Table 2.

Glossary.

Field	Comment
Implementation	Distributed implementations have one genome for each robot, and an offspring is created only as the result of a mating event or by mutating the current genome. Hybrid implementations have multiple genomes per robot, and offspring can be created from this internal pool and from genomes “imported” through mating events. As stated earlier, the encapsulated scheme is not considered embodied evolution as there is no exchange of genomes between robots in this case.
	The experiments can use real robots or simulation.
Robot behavior	A monomorphic population contains individuals with similar genotypes (with variations due to mutation). A polymorphic population is divided into two (or more) subgroups of genetically similar individuals, and different genotypic signatures from one group to the other, e.g., to achieve specialization.
	We distinguish between experiments that target efficient individual behavior vs. collective behaviors (i.e., social behaviors, incl. cooperation)
Experimental settings	Identifies the task(s) considered in the experiment, e.g., obstacle avoidance, foraging, … None indicates that there is no user-defined task and that consequently, selection pressure results from the environment only. The number of robots used is also included. n1 − n2 indicates the interval for one experiment and n1; n2 gives numbers for two experiments.

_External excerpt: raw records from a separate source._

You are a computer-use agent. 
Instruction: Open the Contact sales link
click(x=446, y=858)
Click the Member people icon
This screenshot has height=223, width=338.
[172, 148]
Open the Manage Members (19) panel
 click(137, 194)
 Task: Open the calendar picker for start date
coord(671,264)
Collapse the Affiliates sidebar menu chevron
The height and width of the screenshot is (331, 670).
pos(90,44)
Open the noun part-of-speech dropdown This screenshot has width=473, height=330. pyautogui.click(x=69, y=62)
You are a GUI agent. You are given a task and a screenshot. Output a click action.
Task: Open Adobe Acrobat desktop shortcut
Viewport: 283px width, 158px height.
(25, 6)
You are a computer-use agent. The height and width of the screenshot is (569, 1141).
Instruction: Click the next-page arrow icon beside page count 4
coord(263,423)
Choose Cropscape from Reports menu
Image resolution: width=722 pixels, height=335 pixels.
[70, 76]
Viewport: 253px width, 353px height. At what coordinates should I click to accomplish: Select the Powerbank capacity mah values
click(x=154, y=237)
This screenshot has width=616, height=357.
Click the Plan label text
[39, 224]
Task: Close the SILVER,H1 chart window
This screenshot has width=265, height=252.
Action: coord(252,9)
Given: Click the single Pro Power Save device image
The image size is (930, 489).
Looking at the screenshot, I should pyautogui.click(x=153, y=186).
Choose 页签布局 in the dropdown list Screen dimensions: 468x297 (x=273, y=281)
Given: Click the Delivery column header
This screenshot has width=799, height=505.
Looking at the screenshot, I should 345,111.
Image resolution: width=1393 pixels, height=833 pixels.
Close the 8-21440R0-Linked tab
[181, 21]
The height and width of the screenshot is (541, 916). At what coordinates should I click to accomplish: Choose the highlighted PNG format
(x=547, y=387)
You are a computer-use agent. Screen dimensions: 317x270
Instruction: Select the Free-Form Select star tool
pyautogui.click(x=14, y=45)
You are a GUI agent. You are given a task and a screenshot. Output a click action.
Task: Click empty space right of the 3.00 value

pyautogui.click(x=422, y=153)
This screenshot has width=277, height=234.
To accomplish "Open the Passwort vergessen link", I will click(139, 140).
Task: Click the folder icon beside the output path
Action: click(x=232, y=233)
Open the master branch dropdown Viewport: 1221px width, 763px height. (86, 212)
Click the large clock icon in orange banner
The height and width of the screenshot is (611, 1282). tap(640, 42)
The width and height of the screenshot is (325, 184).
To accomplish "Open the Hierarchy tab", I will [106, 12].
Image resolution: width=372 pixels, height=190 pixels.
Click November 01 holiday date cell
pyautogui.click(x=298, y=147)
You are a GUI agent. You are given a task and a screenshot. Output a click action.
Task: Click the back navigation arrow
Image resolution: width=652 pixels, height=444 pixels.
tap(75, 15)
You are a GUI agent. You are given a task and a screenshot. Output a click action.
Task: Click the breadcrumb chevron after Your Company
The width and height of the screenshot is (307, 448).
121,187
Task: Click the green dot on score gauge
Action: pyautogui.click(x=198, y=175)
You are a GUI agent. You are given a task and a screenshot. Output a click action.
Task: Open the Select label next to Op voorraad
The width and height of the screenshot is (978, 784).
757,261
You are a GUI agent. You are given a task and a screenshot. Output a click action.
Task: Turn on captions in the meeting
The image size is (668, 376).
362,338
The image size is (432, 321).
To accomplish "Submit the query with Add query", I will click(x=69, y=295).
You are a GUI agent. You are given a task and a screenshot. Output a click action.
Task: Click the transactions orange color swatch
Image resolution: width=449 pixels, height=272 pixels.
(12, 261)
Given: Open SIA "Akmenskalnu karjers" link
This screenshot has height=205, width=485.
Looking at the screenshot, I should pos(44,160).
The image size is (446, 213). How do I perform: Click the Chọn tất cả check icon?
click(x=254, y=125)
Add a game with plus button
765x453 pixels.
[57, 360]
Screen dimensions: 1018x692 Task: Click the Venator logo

Mating conditions	Mating can be based on proximity: two robots can mate whenever they are physically close to each other (e.g., in infrared communication range). In panmictic systems, robots can mate with all other robots, regardless of their location. Other comprises systems where robots maintain an explicit list of potential mates (a social network), which may be maintained through gossiping.
Selection scheme	Parents are selected from the received and internal genomes on the basis of their performance if a task is defined. Random parent selection implies only environment-driven selection. Currently, the only examples of other selection schemes use genotypic distance, but this category also covers metrics such as novelty.
Replacement scheme	Genomes can have a fixed lifetime, variable lifetime, or limited lifetime (similar to variable lifetime, but with an upper bound). Event-based replacement schemes do not depend on time but on events such as reception of genetic material (e.g., in the microbial GA used by Watson et al. (2002)).